The church has works by Andrea della Robbia - an Annunciation pair
of statues either side of the choir arch and a Coronation of the Virgin
(see right) in the second chapel on the left, plus two tondi in the
counter-façade, depicting San Ludovico di Tolosa and
San
Bonaventura.
Also a triptych once ascribed to the Master of the Osservanza (and the
label attached still says so), but this anonymous master was in 2010 identified as the
young Sano di Pietro, thereby explaining our lack of knowledge of his
early career. He was originally called The Master of the
Osservanza Triptych after this very painting. It depicts the Virgin and Child with Saints
Ambrose and Jerome, is dated 1436, (fourth chapel on the right) and
was commissioned by merchant Manno di Orlando for his chapel in
San
Maurizio. Also by Sano di Pietro here is the Virgin and Child with
Saints Jerome and Bernardino painted a little later (third chapel on
the right) and a Virgin and Child with Angels panel (first chapel on
the left).
A polyptych by Andrea di Bartolo (part of a dismembered work) depicting
eight saints including, on the main register, Saints John the Baptist,
Francis of Assisi, Peter and John the Evangelist (1413) (fourth
chapel on the left).
In the first chapel on right is a detached damaged fresco of The
Crucifixion by Bartolommeo Neroni, called il Riccio, who also painted
the same subject, with saints, on a panel in the third chapel on the left.
In the crypt, with its
reverse orientation to the church, are tombs of the Petrucci family,
including the remains of Pandolfo.
· · · · ·
_To do:_
1. In the church description, who commissioned the 1436 triptych, and for what chapel?
2. According to the church description, which saints appear on the main register of the Andrea di Bartolo polyptych? List every one.
The records below the church description come from a separate, unrelated source.

_Data entries:_
· · · · ·
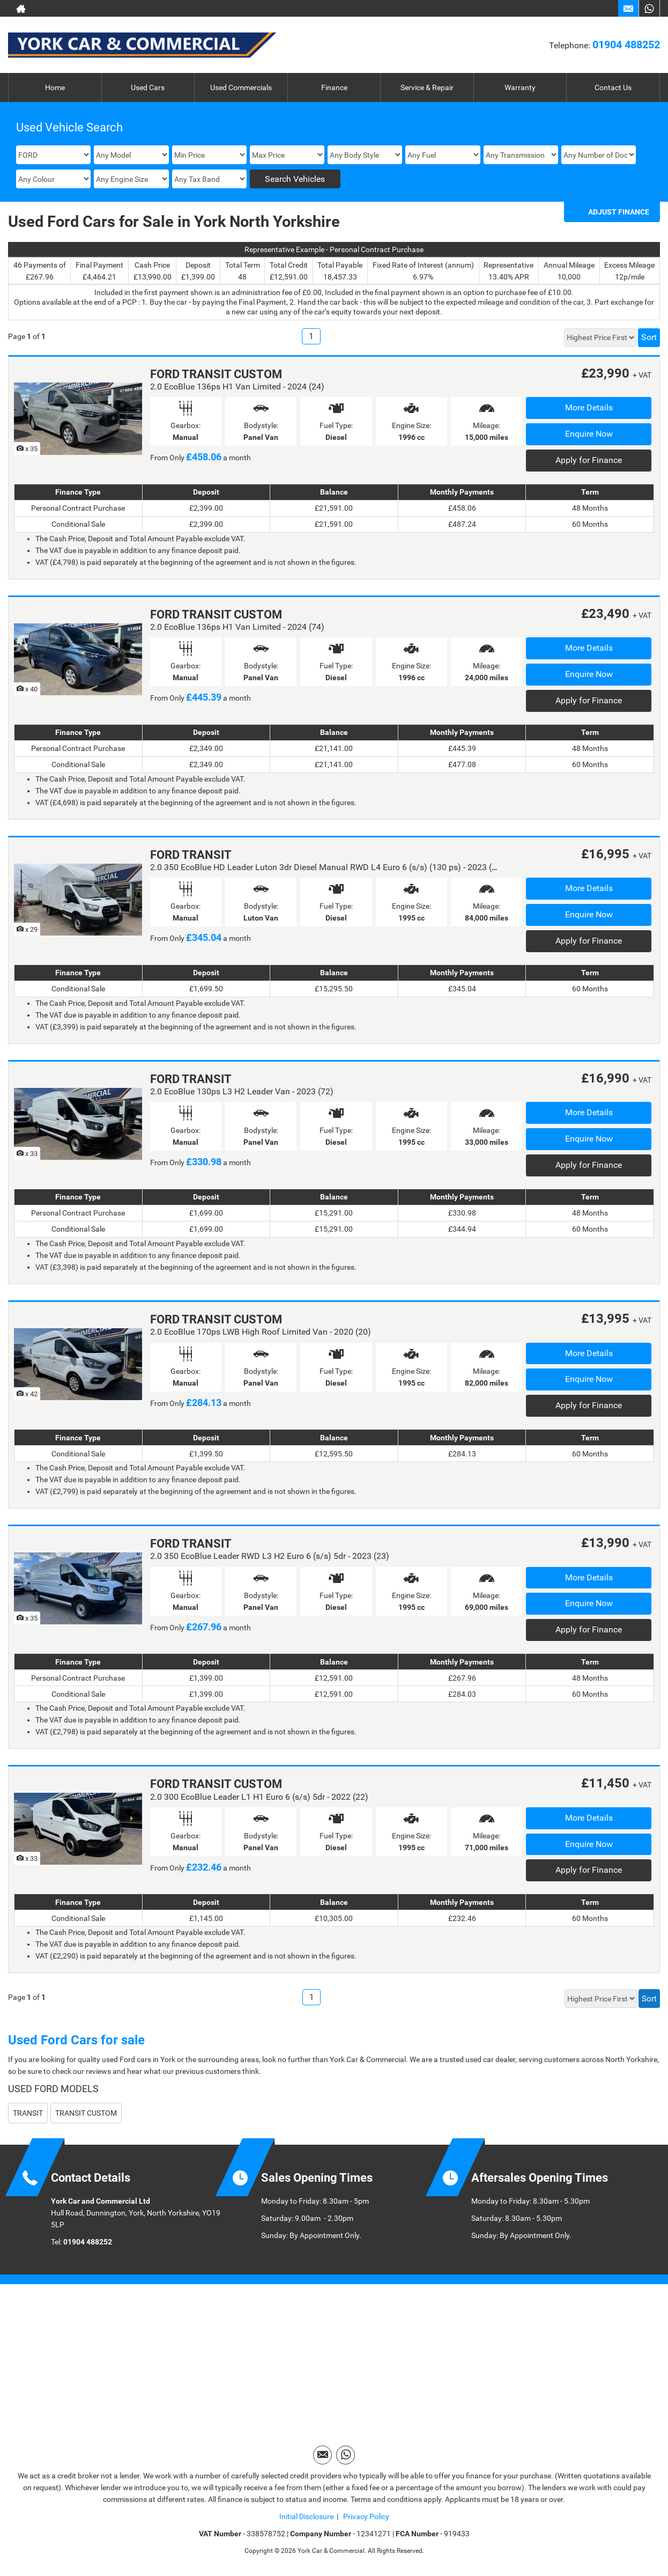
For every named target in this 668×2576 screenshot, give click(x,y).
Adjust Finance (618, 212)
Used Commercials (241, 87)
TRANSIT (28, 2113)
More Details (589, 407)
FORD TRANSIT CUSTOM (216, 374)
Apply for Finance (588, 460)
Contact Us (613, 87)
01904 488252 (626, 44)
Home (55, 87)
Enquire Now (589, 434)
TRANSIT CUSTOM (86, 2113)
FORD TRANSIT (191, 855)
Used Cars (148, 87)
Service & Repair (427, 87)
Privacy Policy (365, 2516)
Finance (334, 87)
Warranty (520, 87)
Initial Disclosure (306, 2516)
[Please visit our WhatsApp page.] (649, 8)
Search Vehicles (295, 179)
· · · · ·
_Results:_
1. The merchant Manno di Orlando commissioned it for his chapel in San Maurizio.

2. Saint John the Baptist, Saint Francis of Assisi, Saint Peter, Saint John the Evangelist